#### YOUR INSTRUCTIONS:
Transcribe the stretch of lines from the one containing "coordinates (108, 1370)." through the one containing "In order to click on run-button: Run", both included, with every character unchanged.

#### RECORDS FOR THIS TASK:

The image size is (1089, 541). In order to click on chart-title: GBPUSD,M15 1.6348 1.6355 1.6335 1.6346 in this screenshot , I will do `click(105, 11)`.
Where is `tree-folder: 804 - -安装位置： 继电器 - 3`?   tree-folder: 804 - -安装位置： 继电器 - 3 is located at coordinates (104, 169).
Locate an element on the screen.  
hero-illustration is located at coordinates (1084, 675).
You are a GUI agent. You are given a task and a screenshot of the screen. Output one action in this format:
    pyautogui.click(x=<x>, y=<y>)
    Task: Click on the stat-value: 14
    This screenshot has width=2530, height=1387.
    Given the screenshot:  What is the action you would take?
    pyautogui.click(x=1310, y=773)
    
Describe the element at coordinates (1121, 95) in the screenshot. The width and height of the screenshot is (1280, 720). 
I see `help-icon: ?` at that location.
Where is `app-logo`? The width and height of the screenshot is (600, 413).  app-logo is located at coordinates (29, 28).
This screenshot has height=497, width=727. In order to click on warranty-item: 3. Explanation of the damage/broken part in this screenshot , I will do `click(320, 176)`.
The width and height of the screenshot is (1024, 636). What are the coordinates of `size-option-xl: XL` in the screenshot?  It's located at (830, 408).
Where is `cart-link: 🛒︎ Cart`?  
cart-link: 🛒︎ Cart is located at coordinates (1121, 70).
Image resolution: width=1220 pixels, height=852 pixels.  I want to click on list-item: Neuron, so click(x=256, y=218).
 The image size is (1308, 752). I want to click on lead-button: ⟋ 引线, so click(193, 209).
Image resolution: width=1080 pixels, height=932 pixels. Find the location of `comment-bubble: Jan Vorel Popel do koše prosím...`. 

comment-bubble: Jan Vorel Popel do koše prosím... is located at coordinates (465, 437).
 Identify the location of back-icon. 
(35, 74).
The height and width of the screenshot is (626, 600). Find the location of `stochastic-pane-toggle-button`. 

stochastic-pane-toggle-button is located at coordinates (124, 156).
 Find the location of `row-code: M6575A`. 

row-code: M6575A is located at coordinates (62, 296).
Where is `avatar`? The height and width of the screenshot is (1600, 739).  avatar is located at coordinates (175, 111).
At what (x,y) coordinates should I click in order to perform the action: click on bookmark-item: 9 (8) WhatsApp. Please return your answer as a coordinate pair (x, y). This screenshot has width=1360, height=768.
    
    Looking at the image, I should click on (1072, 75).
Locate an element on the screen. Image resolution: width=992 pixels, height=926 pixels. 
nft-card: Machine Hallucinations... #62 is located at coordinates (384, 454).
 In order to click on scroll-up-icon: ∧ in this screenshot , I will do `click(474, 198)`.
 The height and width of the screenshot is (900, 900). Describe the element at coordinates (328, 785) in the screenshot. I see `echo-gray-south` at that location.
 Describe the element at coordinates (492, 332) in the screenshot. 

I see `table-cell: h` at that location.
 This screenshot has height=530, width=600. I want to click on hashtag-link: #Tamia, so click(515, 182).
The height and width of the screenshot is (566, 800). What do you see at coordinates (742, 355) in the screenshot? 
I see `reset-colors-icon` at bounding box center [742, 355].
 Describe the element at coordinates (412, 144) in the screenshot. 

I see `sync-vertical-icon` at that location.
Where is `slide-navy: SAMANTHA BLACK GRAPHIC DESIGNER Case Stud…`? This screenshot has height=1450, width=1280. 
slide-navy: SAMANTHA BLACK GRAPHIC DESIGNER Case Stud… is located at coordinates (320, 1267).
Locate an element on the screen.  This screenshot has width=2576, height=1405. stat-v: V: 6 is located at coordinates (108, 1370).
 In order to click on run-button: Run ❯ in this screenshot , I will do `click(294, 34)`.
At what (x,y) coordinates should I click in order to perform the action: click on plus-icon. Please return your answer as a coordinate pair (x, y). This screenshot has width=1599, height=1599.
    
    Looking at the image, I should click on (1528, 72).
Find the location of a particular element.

#### ANSWER SECTION:
Locate an element on the screen.  This screenshot has width=2576, height=1405. stat-v: V: 6 is located at coordinates (108, 1370).
 In order to click on run-button: Run ❯ in this screenshot , I will do `click(294, 34)`.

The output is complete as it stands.